# [HOW TO COMPLETE THIS TASK]
Leaving pictures out, repeat word for word the line that has "Given: Tap the checkmark next to 1/3" and each line that follows it to the end of the listing.
::: DATA RECORDS
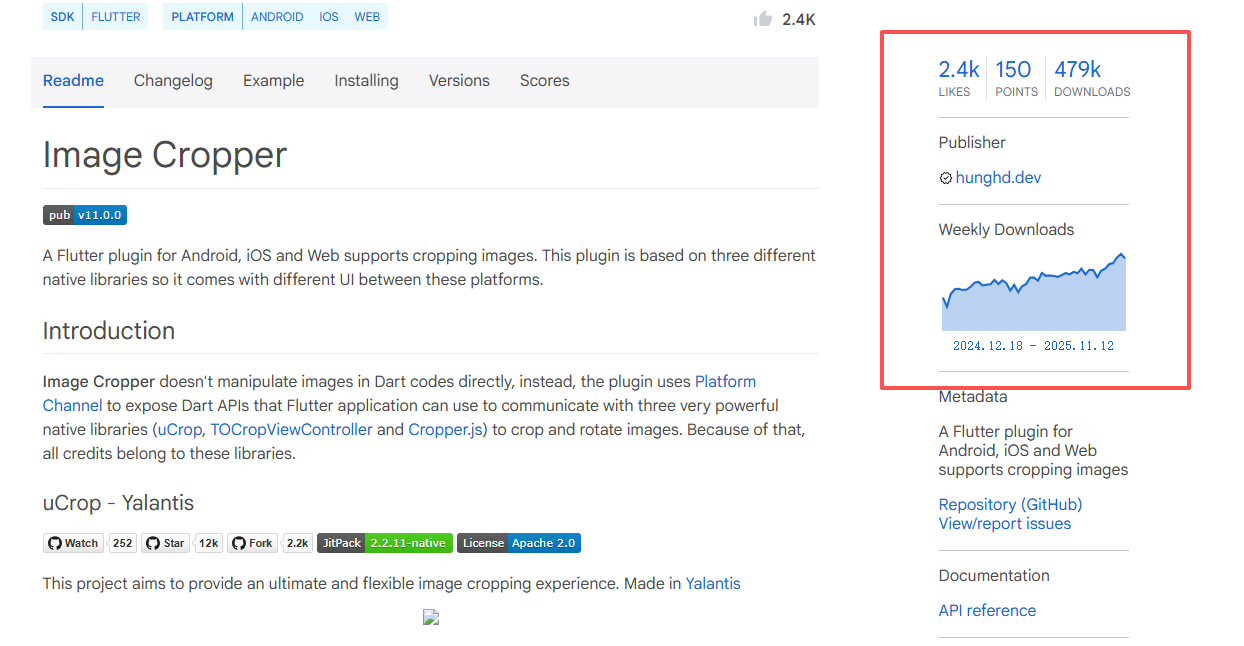Click the pub v11.0.0 version badge
Screen dimensions: 1244x646
click(x=85, y=215)
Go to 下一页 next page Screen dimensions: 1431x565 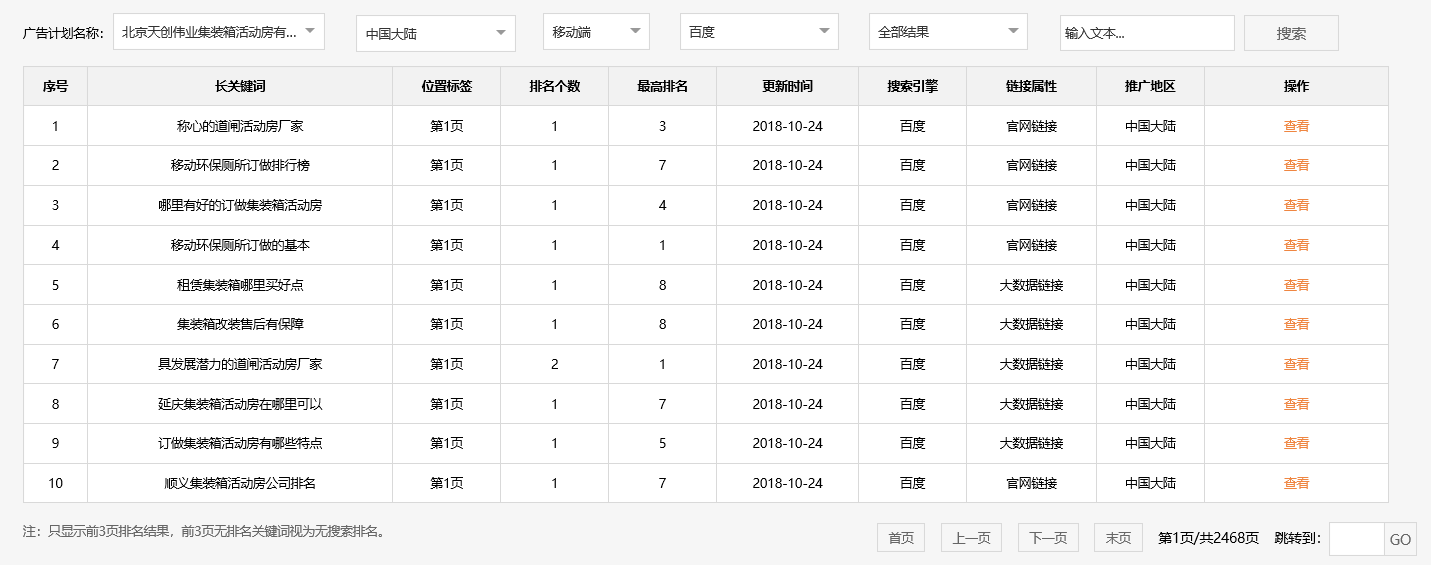(1048, 538)
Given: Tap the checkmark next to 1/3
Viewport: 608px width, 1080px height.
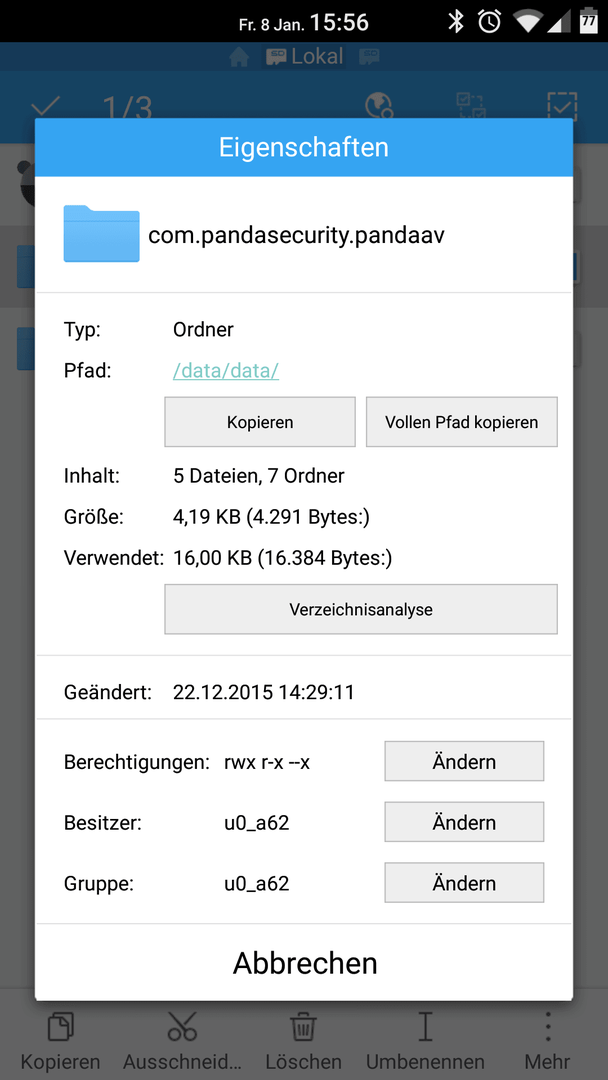Looking at the screenshot, I should pos(46,107).
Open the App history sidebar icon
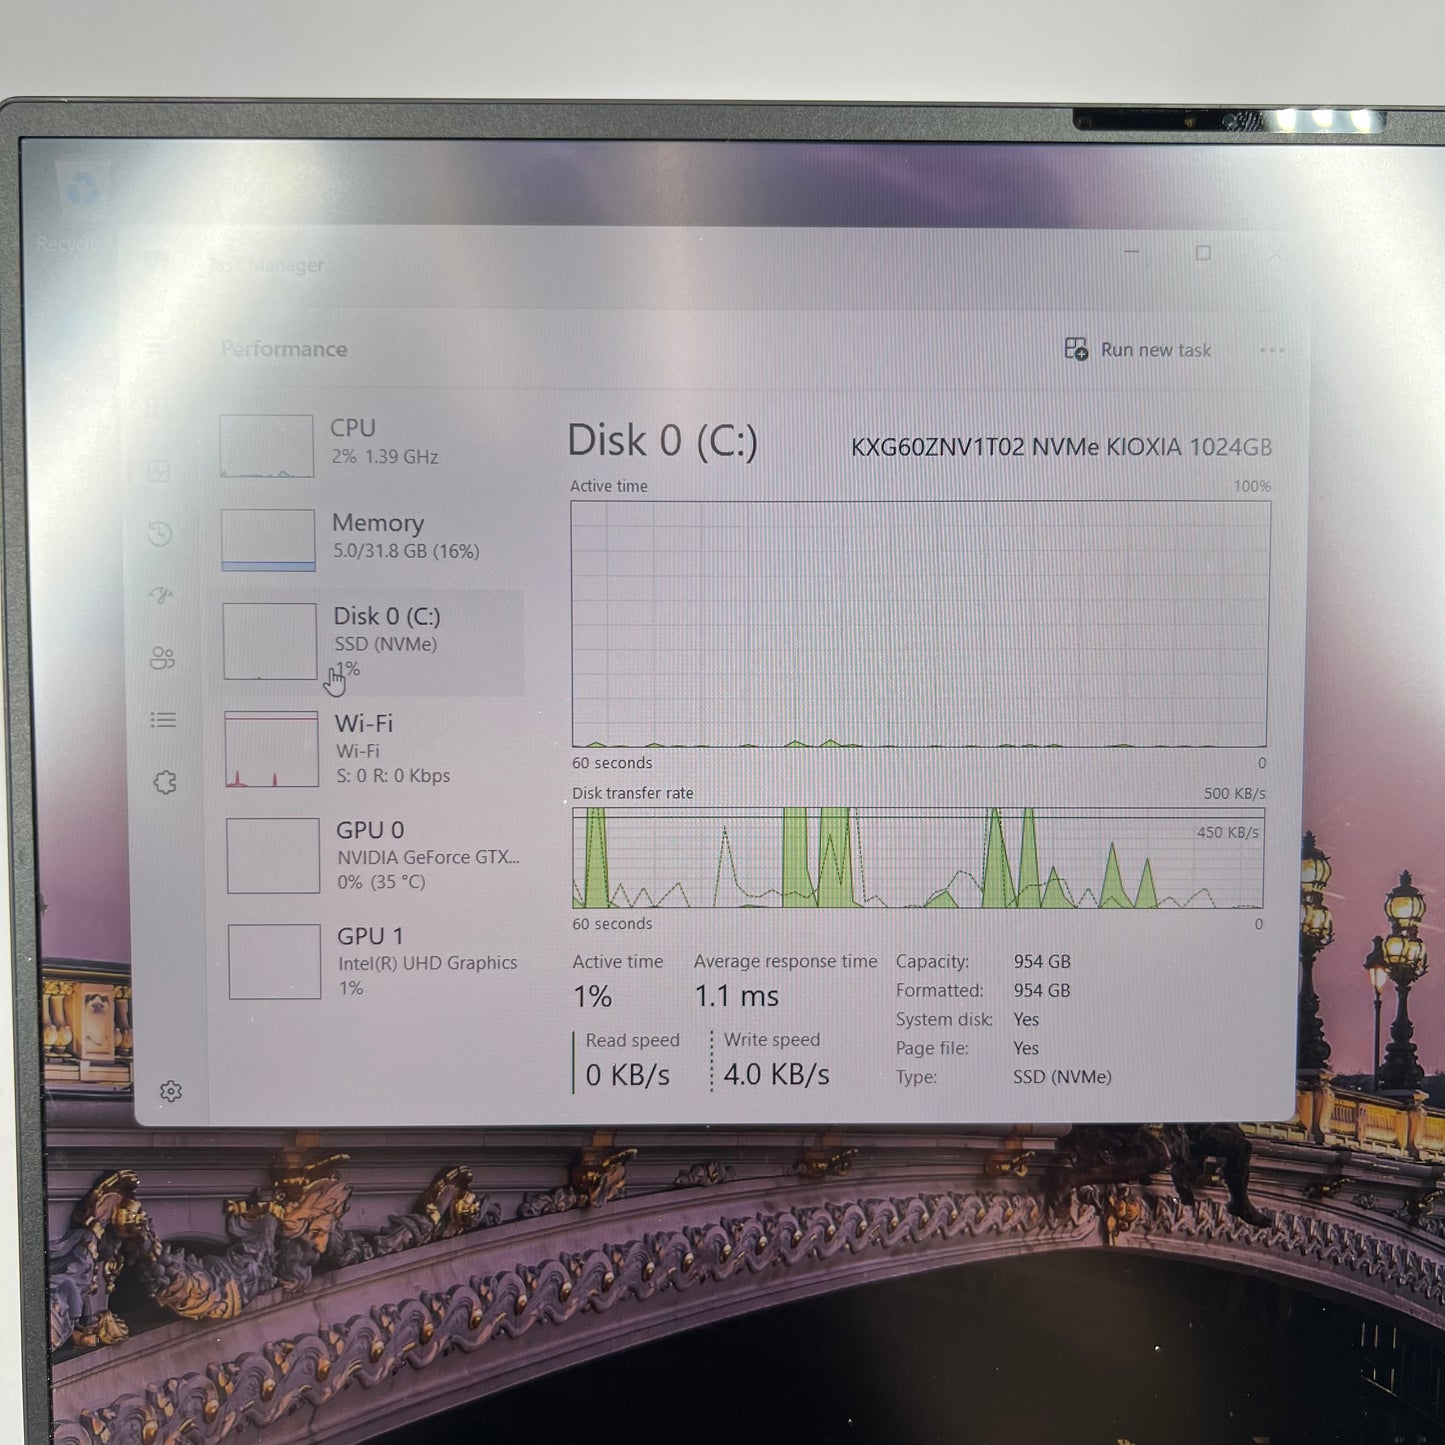 160,533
::::::
# [REPLY]
Given: Tap the checkmark next to 1/3
Viewport: 608px width, 1080px height.
Looking at the screenshot, I should pos(46,107).
Open the App history sidebar icon
 160,533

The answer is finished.